We pay some of the highest home ticket prices in Europe – with Arsenal charging over £1,000 for a season ticket, in contrast to a €150 ticket at Bayern Munich. Matchday tickets are now a fraction of overall club revenue, so it’s another unjustified rip-off that hits loyal fans hard.

Despite the league’s marketing of top-flight atmospheres, the most repressive stadium rules in Europe have unsurprisingly led to sterile grounds. Just look at the colour and noise on neighbouring European terraces compared to our own drab experience and you see how bad we have it.

Just this weekend on our away day at Leicester, their most vocal home section was swamped by stewards targeting them for standing – and there are countless stories like this every weekend.

Fans should help shape stadium rules and layout to encourage atmosphere back into grounds: from safe-standing to dedicated ultra sections. Action is much-needed to avoid the slow descent into the soulless, tourist-packed grounds we are becoming accustomed to.
#####
Task list =
1 – In the passage on football stadiums, what does a ticket at Bayern Munich cost?
2 – Carry on writing the passage on football stadiums from the point where it stops.
The data below has no connection to the passage on football stadiums.

Supplied data =
#####
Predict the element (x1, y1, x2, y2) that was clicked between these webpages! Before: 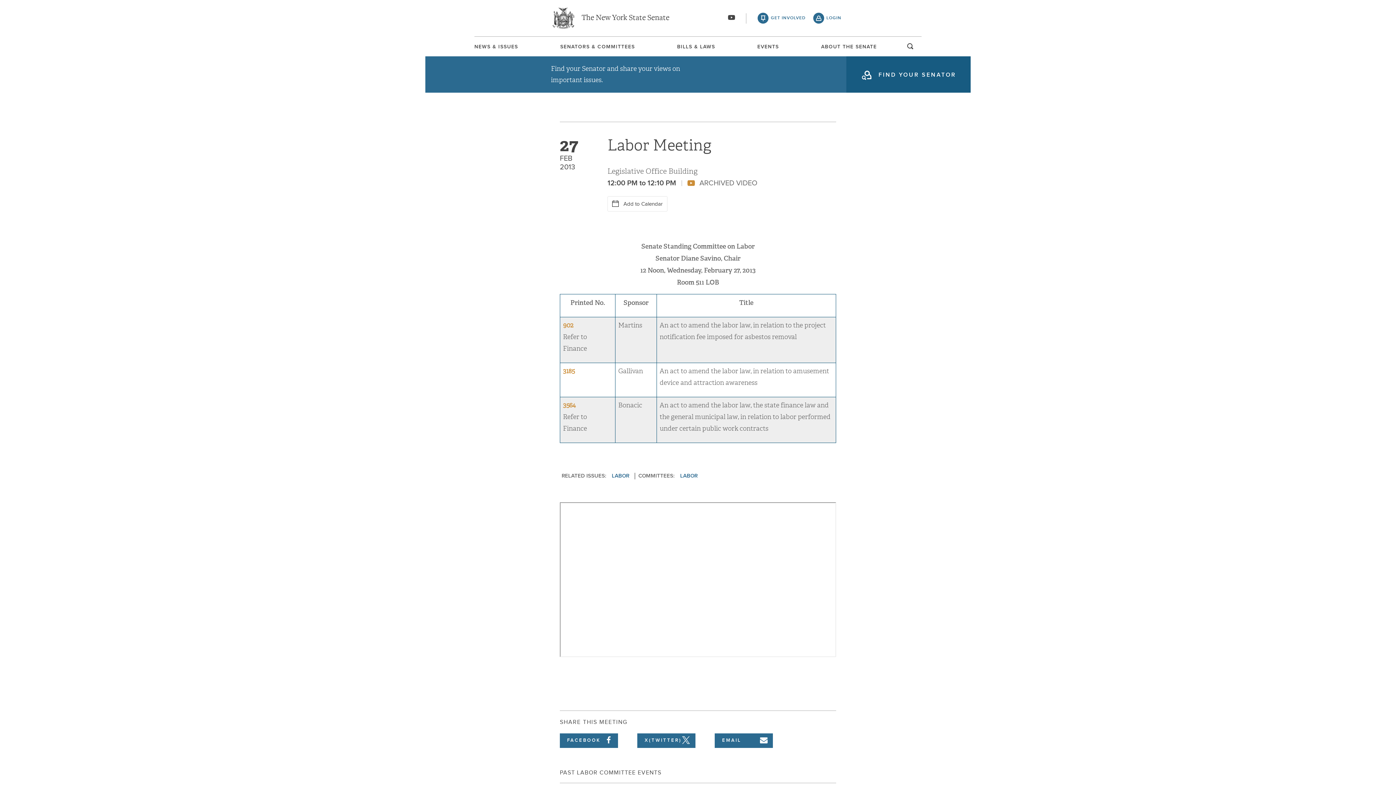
#####
Answers below =
1 – €150.

2 –
As the game grows globally, we are seeing increasingly mad proposals, from the covert ‘Super League’ coup to growing talk of ‘all-star games’ and fixtures played abroad. Dialogue with fans would prevent these ridiculous ideas ever gaining traction. But instead, supporters are left picking up the pieces, trying to keep their clubs grounded and claw back tradition and sense.

New owners must know our deep-rooted game and traditions aren’t a plaything to mould into a wacky new money-making vision.

Instead of tackling the core issues facing supporters, the Premier League recently chose to demonise fan behaviour and threaten year-long bans and to ‘toughen’ the approach to stadium management.

Much of its focus was on the use of pyrotechnics, which is normalised in many leagues on a wide scale, and even legal in some. Ironically, pyrotechnics feature regularly in marketing material, showing the league relies on vibrant, passionate support to promote their product while simultaneously working to stamp it out in our grounds.

But while the Premier League is quick to condemn and demonise supporters’ last attempts to bring some colour back to the terraces, its own moral compass is increasingly skewed.

We call on Richard Masters to follow his predecessor’s lead and meet with us to kickstart a process where supporters are placed front and centre in shaping our game

Clubs are riddled with dubious crypto partnerships, gambling sponsorship deals and state ownership. Supporter voices must be heard to put the brakes on and keep our clubs grounded within the communities they are meant to represent.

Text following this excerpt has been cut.